Currently only one model is supported per server.
--revision REVISION The specific model revision on Hugging Face Hub if the model
is given as a Hugging Face model id. It can be a branch name,
a tag name, or a commit id. Its default value is main.
However, if a given model belongs to the furiosa-ai
organization, the model will use the release model tag by
default.
--tokenizer TOKENIZER
The name or path of a HuggingFace Transformers tokenizer.
--tokenizer-mode TOKENIZER_MODE
The tokenizer mode. "auto" will use the fast tokenizer if
available, and "slow" will always use the slow tokenizer.
--seed SEED The seed to initialize the random number generator for
sampling.
--devices DEVICES The devices to run the model. It can be a single device or a
comma-separated list of devices. Each device can be either
"npu:X" or "npu:X:Y", where X is a device index and Y is a
NPU core range notation (e.g. "npu:0" for whole npu 0,
"npu:0:0" for core 0 of NPU 0, and "npu:0:0-3" for fused core
0-3 of npu 0). If not given, all available unoccupied devices
will be used.
--pipeline-parallel-size PIPELINE_PARALLEL_SIZE
The size of the pipeline parallelism group. If not given, it
will use the default pp value of the artifact.

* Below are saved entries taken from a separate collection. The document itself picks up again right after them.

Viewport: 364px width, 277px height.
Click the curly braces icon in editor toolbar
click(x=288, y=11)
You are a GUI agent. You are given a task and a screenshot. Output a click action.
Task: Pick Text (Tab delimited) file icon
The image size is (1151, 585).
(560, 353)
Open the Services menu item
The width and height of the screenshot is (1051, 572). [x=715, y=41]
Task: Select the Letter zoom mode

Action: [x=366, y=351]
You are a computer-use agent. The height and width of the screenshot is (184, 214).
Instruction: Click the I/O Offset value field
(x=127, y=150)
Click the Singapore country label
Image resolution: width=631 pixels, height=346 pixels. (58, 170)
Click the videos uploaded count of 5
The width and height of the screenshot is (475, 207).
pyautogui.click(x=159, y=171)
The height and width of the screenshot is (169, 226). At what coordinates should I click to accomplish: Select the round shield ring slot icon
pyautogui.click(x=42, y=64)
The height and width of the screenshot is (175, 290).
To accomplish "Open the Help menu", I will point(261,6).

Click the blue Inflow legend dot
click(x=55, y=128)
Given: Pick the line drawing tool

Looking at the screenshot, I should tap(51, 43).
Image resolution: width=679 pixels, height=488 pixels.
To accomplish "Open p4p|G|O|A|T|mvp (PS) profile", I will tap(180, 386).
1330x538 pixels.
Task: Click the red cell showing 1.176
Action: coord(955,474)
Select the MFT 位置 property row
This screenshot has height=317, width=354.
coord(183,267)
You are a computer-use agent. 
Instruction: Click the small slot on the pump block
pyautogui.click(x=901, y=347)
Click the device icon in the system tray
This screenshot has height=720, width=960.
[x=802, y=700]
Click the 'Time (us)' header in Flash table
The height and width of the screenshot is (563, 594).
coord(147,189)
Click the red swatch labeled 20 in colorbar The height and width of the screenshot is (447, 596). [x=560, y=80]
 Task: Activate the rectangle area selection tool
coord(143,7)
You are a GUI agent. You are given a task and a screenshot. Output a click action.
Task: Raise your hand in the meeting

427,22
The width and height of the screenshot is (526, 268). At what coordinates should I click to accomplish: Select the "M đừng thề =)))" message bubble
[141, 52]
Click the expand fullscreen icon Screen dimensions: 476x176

--data-parallel-size DATA_PARALLEL_SIZE
The size of the data parallelism group. If not given, it will
be inferred from total available PEs and other parallelism
degrees.
--cache-dir CACHE_DIR
The cache directory for temporarily generated files for this
LLM instance. When its value is ``None``, caching is
disabled. The default is "$HOME/.cache/furiosa/llm".
--paged-attention-num-blocks PAGED_ATTENTION_NUM_BLOCKS
The maximum number of blocks that each k/v storage per layer
can store. This argument must be given if model uses paged
attention.
--npu-queue-limit NPU_QUEUE_LIMIT
The NPU queue limit of the scheduler config.
--max-processing-samples MAX_PROCESSING_SAMPLES
The maximum processing samples. Used as an hint for the
scheduler.
--spare-blocks-ratio SPARE_BLOCKS_RATIO
The spare blocks ratio. Used as an hint for the scheduler.
API Reference#
- class furiosa_llm.LLMEngine(native_engine: NativeLLMEngine, tokenizer: PreTrainedTokenizer | PreTrainedTokenizerFast, prompt_max_seq_len: int, max_seq_len_to_capture: int)[source]#
LLMEngine receives requests and generates texts. Implements the API interface compatible with vLLM’s LLMEngine, but this class is based on furiosa-runtime and FuriosaAI NPU.
The request scheduling approach of this engine is different from that of vLLM’s . While vLLM provides fine-grained control over decoding via the step method, this engine immediately begins text generation in the background as soon as a request is submitted via
add_request()
, continuing asynchronously until completion. The generated results are placed in a queue that clients can retrieve by callingstep()
.The Furiosa native engine handles scheduling and batching internally, allowing clients to retrieve results via
step()
calls without needing to manage the decoding schedule.- add_request(request_id: str, prompt: str | TextPrompt | TokensPrompt, sampling_params: SamplingParams) None [source]#
Adds a new request to the engine. The decoding iteration starts immediately after adding the request.
- Parameters:
request_id – The unique id of the request.
prompt – The prompt to the LLM.
sampling_params – The sampling parameters of the request.